Nothing should appear in the answer except the lines from the one containing "Homburg Castle (75, 1573)" through the end of the listing, repeated exactly.
##########
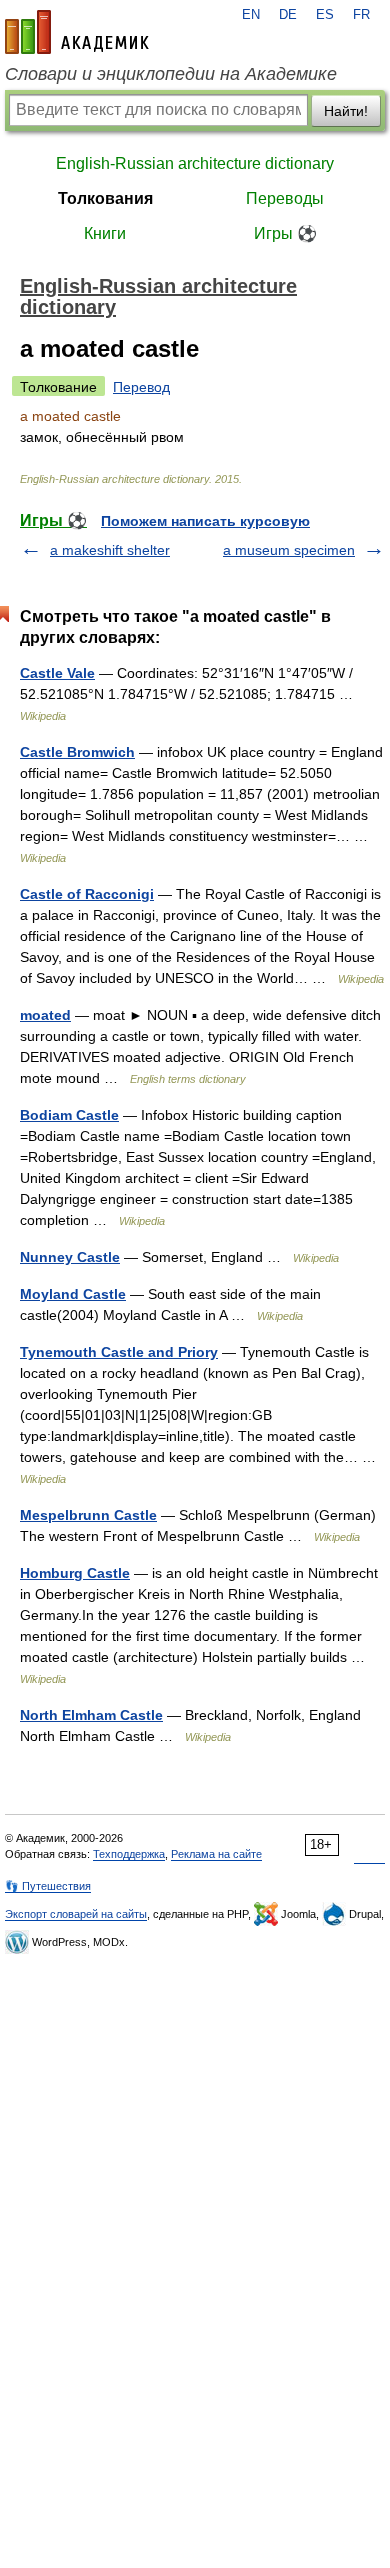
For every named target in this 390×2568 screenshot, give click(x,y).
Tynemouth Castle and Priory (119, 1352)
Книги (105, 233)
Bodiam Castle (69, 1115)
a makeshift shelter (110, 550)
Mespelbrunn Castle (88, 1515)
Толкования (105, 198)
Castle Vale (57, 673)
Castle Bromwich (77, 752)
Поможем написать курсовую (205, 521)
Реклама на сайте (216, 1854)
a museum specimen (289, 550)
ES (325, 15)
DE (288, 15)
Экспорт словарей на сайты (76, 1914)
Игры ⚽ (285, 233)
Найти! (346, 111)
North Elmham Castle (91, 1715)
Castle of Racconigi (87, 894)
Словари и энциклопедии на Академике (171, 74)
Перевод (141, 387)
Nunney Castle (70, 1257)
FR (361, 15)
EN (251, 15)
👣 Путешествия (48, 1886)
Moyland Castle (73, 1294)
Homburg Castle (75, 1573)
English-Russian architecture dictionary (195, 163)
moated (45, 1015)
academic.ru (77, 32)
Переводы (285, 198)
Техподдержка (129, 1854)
##########
REPLY TO THE EXERCISE:
Homburg Castle (75, 1573)
English-Russian architecture dictionary (195, 163)
moated (45, 1015)
academic.ru (77, 32)
Переводы (285, 198)
Техподдержка (129, 1854)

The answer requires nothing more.